Instructions >>
- A) Answer these from the creativity passage, each on its own line:
(i) Whose principle did Norman Mailer say applies?
(ii) What was the date of the letter Peter Drucker thanked Professor Csikszentmihalyi for?
(iii) According to Drucker, what is one of the secrets of productivity?
- B) Write out everything in the creativity passage from "I am greatly" down to "to do well.", substituting "output" for "productivity" wherever it appears.

Supplied passage >>
/---

Mr. Ligeti would like to add that he finds your project extremely interesting and would be very curious to read the results.

Occasionally the refusal was due to the belief that studying creativity is a waste of time. Poet and novelist Czeslaw Milosz wrote back: “I am skeptical as to the investigation of creativity and I do not feel inclined to submit myself to interviews on that subject. I guess I suspect some methodological errors at the basis of all discussions about ‘creativity.’” The novelist Norman Mailer replied: “I’m sorry but I
never agree to be interviewed on the process of work. Heisenberg’s principle of uncertainty applies.” Peter Drucker, the management expert and professor of Oriental art, excused himself in these terms:

I am greatly honored and flattered by your kind letter of February 14th—for I have admired you and your work for many years, and I have learned much from it. But, my dear Professor Csikszentmihalyi, I am afraid I have to disappoint you. I could not possibly answer your questions. I am told I am creative—I don’t know what that means…. I just keep on plodding….

…I hope you will not think me presumptuous or rude if I say that one of the secrets of productivity (in which I believe whereas I do not believe in creativity) is to have a VERY BIG waste paper basket to take care of ALL invitations such as yours—productivity in my experience consists of NOT doing anything that helps the work of other people but to spend all one’s time on the work the Good Lord has fitted one to do, and to do well.

\---

Dataset extract >>
/---

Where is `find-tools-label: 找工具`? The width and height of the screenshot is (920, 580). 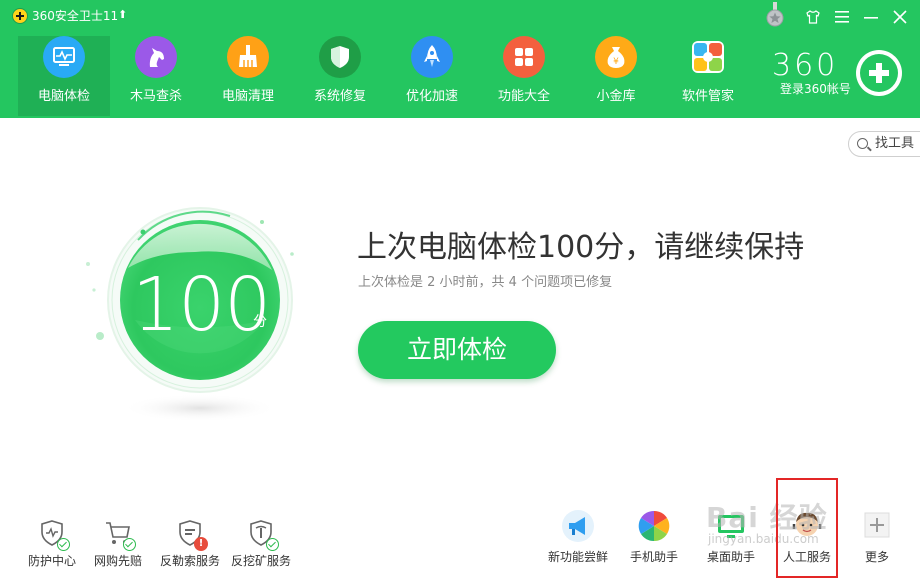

\---

Answer section >>
- A)
(i) Heisenberg's (his principle of uncertainty)
(ii) February 14th
(iii) To have a very big waste paper basket to take care of all invitations such as the professor's

- B)
I am greatly honored and flattered by your kind letter of February 14th—for I have admired you and your work for many years, and I have learned much from it. But, my dear Professor Csikszentmihalyi, I am afraid I have to disappoint you. I could not possibly answer your questions. I am told I am creative—I don’t know what that means…. I just keep on plodding….

…I hope you will not think me presumptuous or rude if I say that one of the secrets of output (in which I believe whereas I do not believe in creativity) is to have a VERY BIG waste paper basket to take care of ALL invitations such as yours—output in my experience consists of NOT doing anything that helps the work of other people but to spend all one’s time on the work the Good Lord has fitted one to do, and to do well.